The 12th İstanbul Biennial, organised by the İstanbul Foundation for Culture and Arts and sponsored by Koç Holding, is set for 17 September-13 November 2011, under the curatorship of Adriano Pedrosa and Jens Hoffmann.

Adriano Pedrosa is the founding director of Programa Independente da Escola São Paulo (PIESP) and Jens Hoffmann, director of the CCA Wattis Institute for Contemporary Arts in San Francisco.

The press meeting of the 12th İstanbul Biennial was held on October 20, 2010, in Pera Palas Hotel, İstanbul. The co-curators, Mr. Adriano Pedrosa and Mr. Jens Hoffmann, together with the director, Mrs. Bige Orer, discussed the process of making the İstanbul Biennial. Their conversation addressed crucial questions related to the many biennials currently being realized around the globe, the current state of the İstanbul Biennial, the “Remembering İstanbul” conference, the educational program of the biennial, and the title they have chosen for the 12th edition. Pedrosa and Hoffmann explained their curatorial approach, which attempts to negotiate two seemingly opposing perspectives in contemporary art: art that is concerned purely with aesthetic and formal matters, and art that overtly addresses political and social subjects.
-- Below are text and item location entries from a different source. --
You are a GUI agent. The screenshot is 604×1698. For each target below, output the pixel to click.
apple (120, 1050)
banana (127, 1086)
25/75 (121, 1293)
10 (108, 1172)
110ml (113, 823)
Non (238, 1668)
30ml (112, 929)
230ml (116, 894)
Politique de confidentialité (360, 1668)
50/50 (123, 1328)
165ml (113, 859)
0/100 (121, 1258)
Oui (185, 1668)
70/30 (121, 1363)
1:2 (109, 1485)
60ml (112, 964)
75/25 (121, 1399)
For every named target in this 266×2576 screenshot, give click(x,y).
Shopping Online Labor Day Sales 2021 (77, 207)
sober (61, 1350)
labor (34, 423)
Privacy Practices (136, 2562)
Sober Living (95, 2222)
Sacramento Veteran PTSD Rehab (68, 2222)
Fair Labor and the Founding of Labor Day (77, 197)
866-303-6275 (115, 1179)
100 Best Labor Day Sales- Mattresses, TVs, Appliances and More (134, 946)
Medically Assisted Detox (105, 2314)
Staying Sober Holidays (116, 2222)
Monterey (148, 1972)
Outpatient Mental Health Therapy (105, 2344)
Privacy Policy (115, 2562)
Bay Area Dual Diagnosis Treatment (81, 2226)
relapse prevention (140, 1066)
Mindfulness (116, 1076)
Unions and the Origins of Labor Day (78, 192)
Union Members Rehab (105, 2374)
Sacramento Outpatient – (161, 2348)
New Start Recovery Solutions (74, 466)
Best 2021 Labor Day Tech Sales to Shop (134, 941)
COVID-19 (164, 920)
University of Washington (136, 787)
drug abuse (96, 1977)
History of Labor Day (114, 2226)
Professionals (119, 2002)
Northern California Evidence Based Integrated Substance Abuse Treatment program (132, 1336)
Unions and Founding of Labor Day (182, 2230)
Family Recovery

The title of the 12th İstanbul Biennial is “Untitled (12th İstanbul Biennial), 2011”. The title and the visual identity refer to the work of the Cuban American artist Felix Gonzalez-Torres. Gonzalez-Torres is undoubtedly one of the most important artists of the last 25 years, and his work has been featured in numerous international group and solo shows (including the 5th International İstanbul Biennial in 1997, curated by Rosa Martinez). His minimalist, conceptual, formally innovative works-such as the date pieces, the jigsaw puzzles, the paper stacks, the candy spills, the light-bulb strings, the linguistic portraits, and the photographs-are all about aesthetic form, yet they are also about open-ended content, and they frequently address explicitly political subjects. While Gonzalez-Torres’s work will not be displayed in the 12th İstanbul Biennial, his presence will be evoked in numerous subtle ways. “Untitled (12th İstanbul Biennial), 2011” references his particular conventions for titling his work; it also calls attention to a level of communication where language and representation, including names, places, dates, and titles, operate in more abstract and poetic ways. Through his works, Gonzalez-Torres demonstrated that the most successful political moves are ones that do not appear to be political, and that the personal is political and the political is personal.